【问题标题】:Matching legend labels and colour to the pie plot segment colours in shiny将图例标签和颜色与闪亮的饼图段颜色匹配
【发布时间】:2020-01-21 02:23:20
【问题描述】:

我可以通过两次调用 plot 函数来成功渲染两个闪亮的饼图。当调用 plot 函数时,它将参数值分别传递给 plot1 和 plot2 的 ggplot。这意味着 ggplot 的代码只需要编写一次。

复选框小部件允许用户勾选任何日期组合,并且绘图成功更新。馅饼中的 % 是 100% 正确的。

问题是图例标签中的颜色与饼图中的段颜色不一致

例如,图例标签“01 月”是黄色的,而饼图中的黄色部分表示 25%。但 25% 应该是“06 个月”部分。图例标签“06 个月”是橙色,馅饼中的橙色部分表示 19%。但是 19% 应该是“超过一年”部分”.. 以此类推,其余 4 个部分与饼图部分颜色不匹配。

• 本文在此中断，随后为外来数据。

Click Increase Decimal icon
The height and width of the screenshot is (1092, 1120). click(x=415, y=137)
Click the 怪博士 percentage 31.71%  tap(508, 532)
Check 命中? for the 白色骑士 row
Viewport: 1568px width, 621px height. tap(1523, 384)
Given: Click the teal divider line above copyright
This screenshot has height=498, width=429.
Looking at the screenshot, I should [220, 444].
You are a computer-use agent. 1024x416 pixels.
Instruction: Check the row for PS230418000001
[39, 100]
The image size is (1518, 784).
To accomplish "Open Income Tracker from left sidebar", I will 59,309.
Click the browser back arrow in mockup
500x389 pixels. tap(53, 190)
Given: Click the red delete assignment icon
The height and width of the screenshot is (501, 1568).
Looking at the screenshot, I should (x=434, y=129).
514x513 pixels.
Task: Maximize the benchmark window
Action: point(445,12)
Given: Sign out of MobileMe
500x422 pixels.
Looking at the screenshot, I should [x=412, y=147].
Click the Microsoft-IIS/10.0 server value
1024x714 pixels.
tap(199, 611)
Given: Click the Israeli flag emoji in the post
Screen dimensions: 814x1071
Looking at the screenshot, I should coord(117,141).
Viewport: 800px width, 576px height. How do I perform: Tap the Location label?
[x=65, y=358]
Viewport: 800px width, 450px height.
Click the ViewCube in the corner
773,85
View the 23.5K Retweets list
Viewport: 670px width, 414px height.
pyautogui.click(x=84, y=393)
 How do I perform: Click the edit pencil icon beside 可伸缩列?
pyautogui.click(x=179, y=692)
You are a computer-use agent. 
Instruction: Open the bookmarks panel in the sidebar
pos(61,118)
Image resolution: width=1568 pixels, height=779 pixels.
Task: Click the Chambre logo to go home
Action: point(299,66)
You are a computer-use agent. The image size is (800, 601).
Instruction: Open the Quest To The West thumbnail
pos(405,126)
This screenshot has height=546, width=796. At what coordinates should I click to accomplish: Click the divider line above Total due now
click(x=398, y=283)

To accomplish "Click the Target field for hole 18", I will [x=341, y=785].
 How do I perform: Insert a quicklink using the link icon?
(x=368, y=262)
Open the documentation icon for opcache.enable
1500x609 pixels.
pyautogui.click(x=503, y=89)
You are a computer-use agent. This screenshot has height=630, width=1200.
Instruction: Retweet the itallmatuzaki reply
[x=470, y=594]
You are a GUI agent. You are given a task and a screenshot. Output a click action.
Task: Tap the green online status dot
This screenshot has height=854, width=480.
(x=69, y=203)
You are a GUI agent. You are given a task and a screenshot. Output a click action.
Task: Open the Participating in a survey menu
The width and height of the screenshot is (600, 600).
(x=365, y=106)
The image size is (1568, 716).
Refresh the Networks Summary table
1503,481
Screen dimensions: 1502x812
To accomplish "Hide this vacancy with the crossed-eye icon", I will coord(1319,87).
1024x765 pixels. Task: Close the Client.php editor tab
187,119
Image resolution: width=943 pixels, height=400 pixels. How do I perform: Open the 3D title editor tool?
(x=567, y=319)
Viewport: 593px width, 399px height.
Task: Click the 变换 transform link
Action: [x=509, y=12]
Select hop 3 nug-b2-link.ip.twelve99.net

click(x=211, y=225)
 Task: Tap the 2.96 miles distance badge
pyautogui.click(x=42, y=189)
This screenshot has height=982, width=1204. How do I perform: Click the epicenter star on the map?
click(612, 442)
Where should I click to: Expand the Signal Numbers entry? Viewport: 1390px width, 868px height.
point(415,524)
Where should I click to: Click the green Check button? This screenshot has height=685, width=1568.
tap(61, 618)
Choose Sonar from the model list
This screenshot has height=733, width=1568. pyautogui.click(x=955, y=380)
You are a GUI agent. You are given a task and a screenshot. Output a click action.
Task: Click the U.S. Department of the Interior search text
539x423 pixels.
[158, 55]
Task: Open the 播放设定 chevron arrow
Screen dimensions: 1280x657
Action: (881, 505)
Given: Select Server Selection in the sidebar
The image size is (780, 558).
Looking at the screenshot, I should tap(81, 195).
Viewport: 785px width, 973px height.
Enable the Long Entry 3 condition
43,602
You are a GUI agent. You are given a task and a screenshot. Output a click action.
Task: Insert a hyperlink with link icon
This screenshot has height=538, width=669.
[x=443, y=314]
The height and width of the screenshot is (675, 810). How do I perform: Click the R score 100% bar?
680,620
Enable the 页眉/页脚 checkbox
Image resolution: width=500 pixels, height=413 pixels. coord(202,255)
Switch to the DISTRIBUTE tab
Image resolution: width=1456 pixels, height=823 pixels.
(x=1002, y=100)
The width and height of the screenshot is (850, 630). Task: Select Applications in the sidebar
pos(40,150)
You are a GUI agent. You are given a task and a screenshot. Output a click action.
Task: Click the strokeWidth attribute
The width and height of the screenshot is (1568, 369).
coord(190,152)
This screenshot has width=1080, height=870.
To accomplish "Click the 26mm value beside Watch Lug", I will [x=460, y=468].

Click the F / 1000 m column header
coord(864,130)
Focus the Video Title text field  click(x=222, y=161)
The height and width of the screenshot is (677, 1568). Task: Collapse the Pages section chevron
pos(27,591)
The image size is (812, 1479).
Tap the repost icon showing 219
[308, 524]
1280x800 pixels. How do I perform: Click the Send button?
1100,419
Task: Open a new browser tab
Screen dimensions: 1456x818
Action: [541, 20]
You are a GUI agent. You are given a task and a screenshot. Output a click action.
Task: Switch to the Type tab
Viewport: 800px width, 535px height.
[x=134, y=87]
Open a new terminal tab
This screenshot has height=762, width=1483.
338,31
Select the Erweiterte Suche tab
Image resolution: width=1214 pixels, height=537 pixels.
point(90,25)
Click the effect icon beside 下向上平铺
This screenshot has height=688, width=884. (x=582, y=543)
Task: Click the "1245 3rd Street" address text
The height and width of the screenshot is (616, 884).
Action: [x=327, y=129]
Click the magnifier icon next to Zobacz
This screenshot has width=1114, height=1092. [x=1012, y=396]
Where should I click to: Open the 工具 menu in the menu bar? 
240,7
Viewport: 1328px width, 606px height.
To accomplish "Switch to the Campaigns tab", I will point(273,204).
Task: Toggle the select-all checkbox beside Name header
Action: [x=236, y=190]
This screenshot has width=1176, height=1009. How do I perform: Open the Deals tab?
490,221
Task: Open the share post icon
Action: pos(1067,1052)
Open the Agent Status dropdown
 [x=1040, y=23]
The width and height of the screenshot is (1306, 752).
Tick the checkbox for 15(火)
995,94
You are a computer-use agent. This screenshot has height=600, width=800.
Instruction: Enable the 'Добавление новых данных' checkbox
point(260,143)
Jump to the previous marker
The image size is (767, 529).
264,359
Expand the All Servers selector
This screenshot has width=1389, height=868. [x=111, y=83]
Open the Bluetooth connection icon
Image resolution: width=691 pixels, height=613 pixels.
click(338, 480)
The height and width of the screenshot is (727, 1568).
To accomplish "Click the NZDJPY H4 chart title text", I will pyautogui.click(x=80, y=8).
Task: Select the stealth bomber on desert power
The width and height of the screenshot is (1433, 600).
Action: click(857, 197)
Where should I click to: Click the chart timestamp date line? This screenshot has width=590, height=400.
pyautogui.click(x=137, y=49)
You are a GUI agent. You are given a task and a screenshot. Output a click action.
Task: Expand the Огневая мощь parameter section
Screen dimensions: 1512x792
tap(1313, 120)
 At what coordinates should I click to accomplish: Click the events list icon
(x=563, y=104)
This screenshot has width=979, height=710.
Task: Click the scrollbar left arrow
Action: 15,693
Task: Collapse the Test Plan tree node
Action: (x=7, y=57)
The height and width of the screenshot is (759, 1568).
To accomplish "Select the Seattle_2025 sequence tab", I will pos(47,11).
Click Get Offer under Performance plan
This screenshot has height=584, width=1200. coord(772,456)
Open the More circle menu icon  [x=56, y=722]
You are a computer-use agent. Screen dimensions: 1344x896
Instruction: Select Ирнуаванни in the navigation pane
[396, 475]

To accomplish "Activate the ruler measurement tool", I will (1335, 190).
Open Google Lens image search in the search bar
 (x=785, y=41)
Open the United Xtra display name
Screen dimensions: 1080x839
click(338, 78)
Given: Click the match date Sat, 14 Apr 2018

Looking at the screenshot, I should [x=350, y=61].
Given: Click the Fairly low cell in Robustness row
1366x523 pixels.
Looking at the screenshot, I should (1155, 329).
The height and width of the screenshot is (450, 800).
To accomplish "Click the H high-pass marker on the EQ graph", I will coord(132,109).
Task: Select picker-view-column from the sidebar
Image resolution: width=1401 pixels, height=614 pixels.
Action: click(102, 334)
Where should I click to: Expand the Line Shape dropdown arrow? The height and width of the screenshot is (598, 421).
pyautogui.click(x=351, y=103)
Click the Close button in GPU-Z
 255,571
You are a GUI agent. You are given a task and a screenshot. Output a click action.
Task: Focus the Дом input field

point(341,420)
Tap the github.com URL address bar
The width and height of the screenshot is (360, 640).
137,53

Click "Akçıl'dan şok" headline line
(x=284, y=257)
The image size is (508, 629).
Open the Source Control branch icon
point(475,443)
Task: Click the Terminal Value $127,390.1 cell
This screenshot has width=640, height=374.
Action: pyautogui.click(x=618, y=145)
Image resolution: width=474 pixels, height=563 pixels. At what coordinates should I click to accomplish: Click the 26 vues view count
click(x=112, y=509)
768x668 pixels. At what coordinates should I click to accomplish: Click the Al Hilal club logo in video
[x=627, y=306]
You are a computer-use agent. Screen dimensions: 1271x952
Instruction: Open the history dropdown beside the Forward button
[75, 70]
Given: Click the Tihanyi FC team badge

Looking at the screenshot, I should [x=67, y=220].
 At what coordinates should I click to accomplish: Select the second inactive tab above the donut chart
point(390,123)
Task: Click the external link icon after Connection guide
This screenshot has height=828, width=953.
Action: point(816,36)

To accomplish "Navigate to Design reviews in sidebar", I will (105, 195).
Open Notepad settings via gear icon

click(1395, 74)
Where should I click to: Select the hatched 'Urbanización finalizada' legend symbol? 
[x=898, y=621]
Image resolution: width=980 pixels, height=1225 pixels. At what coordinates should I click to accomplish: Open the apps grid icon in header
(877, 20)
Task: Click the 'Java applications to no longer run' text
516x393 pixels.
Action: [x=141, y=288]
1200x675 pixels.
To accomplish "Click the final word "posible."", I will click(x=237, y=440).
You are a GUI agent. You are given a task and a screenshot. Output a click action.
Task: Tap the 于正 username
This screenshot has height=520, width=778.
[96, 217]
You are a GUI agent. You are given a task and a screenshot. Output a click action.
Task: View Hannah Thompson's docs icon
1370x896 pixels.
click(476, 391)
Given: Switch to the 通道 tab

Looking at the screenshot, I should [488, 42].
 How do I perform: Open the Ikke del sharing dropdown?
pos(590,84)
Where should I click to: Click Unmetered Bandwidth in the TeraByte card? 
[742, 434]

有趣的是,如果 ggplot 的代码分别为 plot1 和 plot2 编写,这不是问题。只有将 ggplot 封装在函数中并调用时才会出现问题。

我无法在堆栈溢出中找到类似的问题,因此希望有人可以帮助我解决这个问题。我已经包含了完整的 ui 和服务器代码 + 库 + 一个示例 data.frame 用于这个练习。必须有某种方法将图例标签与正确的颜色相关联,以与饼图段的颜色相关联。

图例标签来自 plot1 的 age_group 变量和 plot2 的 Outcome 变量。我为age_group 的6 个级别定义了6 种颜色,为Outcome 的4 个级别定义了4 种颜色。

library(shiny)
library(ggplot2)
library(dplyr)
# use the below if you want to increase the file size being inputed to 9MB
# options(shiny.maxRequestSize = 9.1024^2)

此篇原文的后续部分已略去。